Decreased skeletal muscle insulin sensitivity is a common metabolic disorder of aging and obesity. Significantly, this muscle insulin “resistance” is a key contributor to the etiology of T2D, and increases an individual’s risk of developing other metabolic diseases, such as cardiovascular disease and certain cancers. Considering the alarming increase in obesity and T2D in recent decades and the burgeoning aged population, understanding the cellular signals underlying muscle insulin resistance has the potential to significantly impact health.
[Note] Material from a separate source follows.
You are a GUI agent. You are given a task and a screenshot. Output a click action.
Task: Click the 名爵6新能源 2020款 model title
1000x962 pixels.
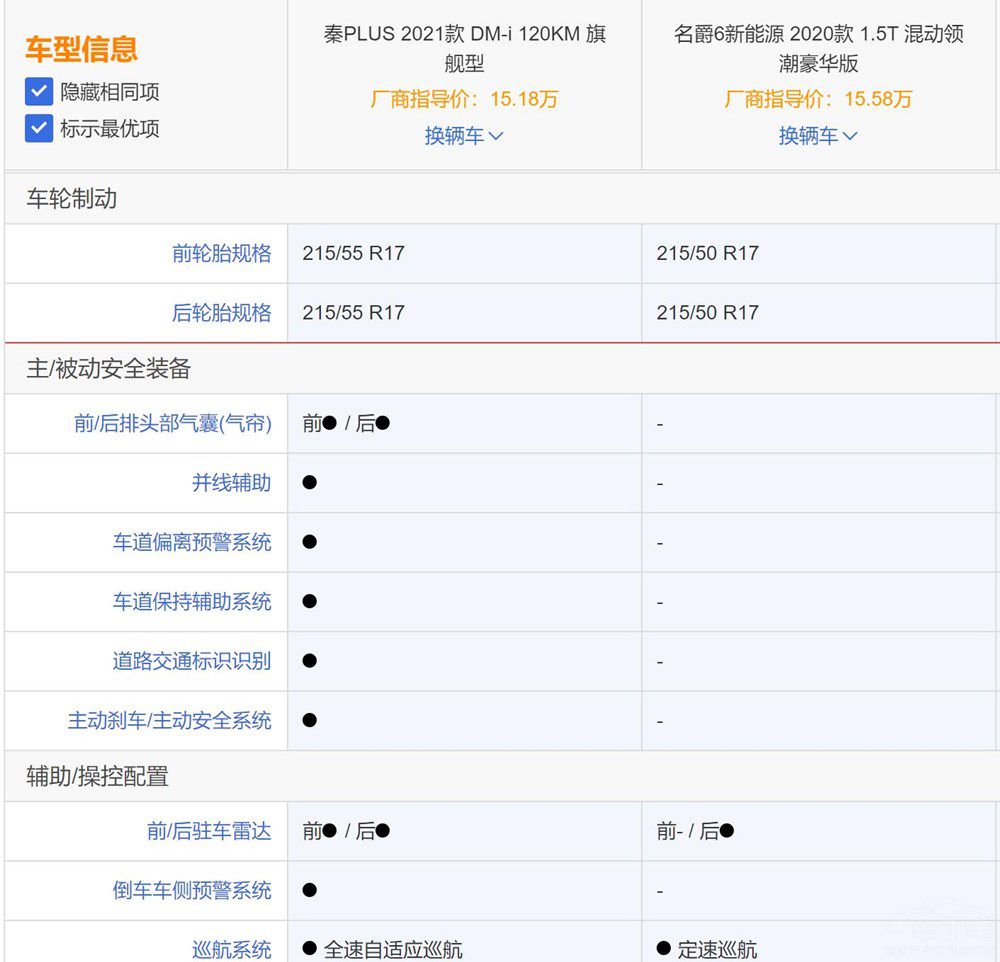(818, 48)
Moderate caloric restriction (CR) robustly retards the onset of muscle insulin resistance during aging, and also reverses insulin resistance in the already aged or obese. Interestingly, brief CR (several days to a week) is equally as effective at improving muscle insulin action as long-term (month-to-years) CR, despite minimal weight loss. Similarly, brief overfeeding rapidly induces muscle insulin resistance, despite minimal weight gain. The fact that skeletal muscle is acutely sensitive to changes in nutrient flux suggests there are signaling changes and pathways intrinsic to the cell (in this case skeletal muscle) that translate perturbations in energy flux into a metabolic adaptation, such as altered insulin sensitivity.
In recent years, reversible acetylation, which is a post-translational modification (PTM) in which an acetyl group is added to a lysine residue, has been proposed to link metabolic flux to cellular signaling and the adaptive response. This is due to the fact that two fundamental metabolites central to cellular/energy metabolism, NAD+ and acetyl CoA, are key substrates for the sirtuin (SIRT) deacetylases (DACs) and acetyltransferases (ACTs), respectively. DACs remove acetyl groups from lysine residues, whilst ACTs add them. Thus, it is generally thought that when NAD+ is increased, such as when metabolic flux is reduced (e.g. during CR), that the activity of SIRTs is increased, thereby favouring increased protein deacetylation. In contrast, when acetyl CoA is increased, such as when metabolic flux is increased (e.g. during hypercaloric feeding), protein acetylation is favoured. In fact, mass spectrometry-based studies reveal that reversible protein acetylation is in essence as common a PTM as phosphorylation and ubiquitination, with many of the enzymes involved in glycolysis, the Kreb’s cycle, fatty acid metabolism and the electron transport chain being reversibly acetylated. This has served to further emphasize the potential importance of reversible acetylation to cellular homeostasis. Despite an exponential increase in our understanding of the contribution of acetylation to cellular function, the precise role of acetylation to cellular metabolism and metabolic balance is only just been revealed, and much remains to be learned.